*EXTRAIT*:
◇ ◇ ◇ ◇

De manière générale ne dit-on pas lorsque des comportements sont tellement marqués par le mal que ce sont des comportements inhumains ?

Moi je crois qu’il existe une puissance maléfique qui n’a de cesse de détruire l’humanité de l’homme en l’éloignant de Dieu.

A propos de la virginité de Marie

C’est la conséquence logique du fait qu’elle ait porté Dieu en son sein (d’où son nom de Theotokos mère de Dieu). Que Marie n’ait pas connu sexuellement d’autres hommes avant de s’être mariée ne m’étonne pas. C’était la norme à l’époque. Qu’elle le soit restée aussi après la naissance du Christ non plus. Sauf que là, la question m’est parfaitement indifférente : ça ne change et ça ne retranche rien à ma foi.

A propos des apparitions mariales à Lourdes

Là encore je ne vois pas pourquoi je n’y croirais pas. Je ne dispose pas d’éléments m’incitant à douter des témoignages et de la vie ultérieure de Bernadette Soubirous.

Quand Bernadette Soubirous affirme le 25 mars 1858 qu’une dame lui est apparue et s’est présentée en disant en gascon : « Que soy era immaculada councepciou » (« Je suis l’immaculée conception ») elle répète des paroles qu’elle ne comprend pas et qu’elle s’est répétées pendant tout le trajet jusqu’à son curé de peur de les oublier.

◇ ◇ ◇ ◇

*EXTRAIT DE DONNÉES*:
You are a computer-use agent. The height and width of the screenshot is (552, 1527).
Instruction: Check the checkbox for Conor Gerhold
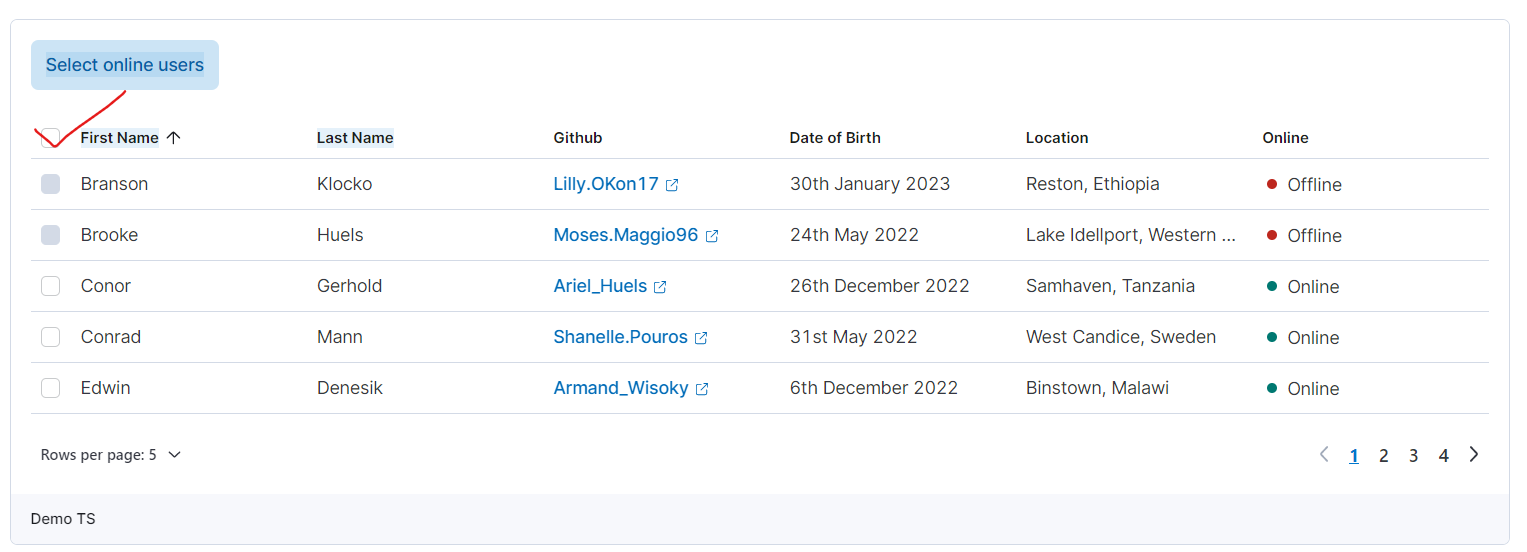click(x=50, y=286)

◇ ◇ ◇ ◇

*CONSIGNES*:
a) Répondez à ces questions d'après l'extrait :
(i) Quel nom donné à Marie l'extrait cite-t-il, et quel sens lui attribue-t-il ?
(ii) À quelle date Bernadette Soubirous affirme-t-elle qu'une dame lui est apparue ?
(iii) En quelle langue cette dame s'est-elle présentée ?
b) Poursuivez l'extrait sur la foi et les apparitions de Lourdes après sa dernière phrase.

*RÉPONSES*:
a)
(i) Theotokos, qui signifie « mère de Dieu ».
(ii) Le 25 mars 1858.
(iii) En gascon.

b)
Face à l’incrédulité de ce dernier elle s’est contentée de répondre qu’elle n’avait pas été chargée de le convaincre mais de le lui dire ce que la dame (qu’elle n’identifie pas à la Vierge) l’avait chargé de dire. C’était quatre ans après la promulgation du dogme de l’immaculée conception. Puis elle a dû affronter le scepticisme et l’hostilité de tout le monde : l’Eglise, l’administration préfectorale, la police, son entourage immédiat…

La disproportion entre la cause apparente (Bernadette Soubirous, 14 ans, peu instruite) et l’effet produit (rayonnement spirituel planétaire ininterrompu, guérisons miraculeuses et conversions) m’incite à penser qu’il s’est vraiment passé quelque chose hors du commun même si cela ne fait pas partie du credo. On peut très bien ne pas y croire tout en étant parfaitement catholique.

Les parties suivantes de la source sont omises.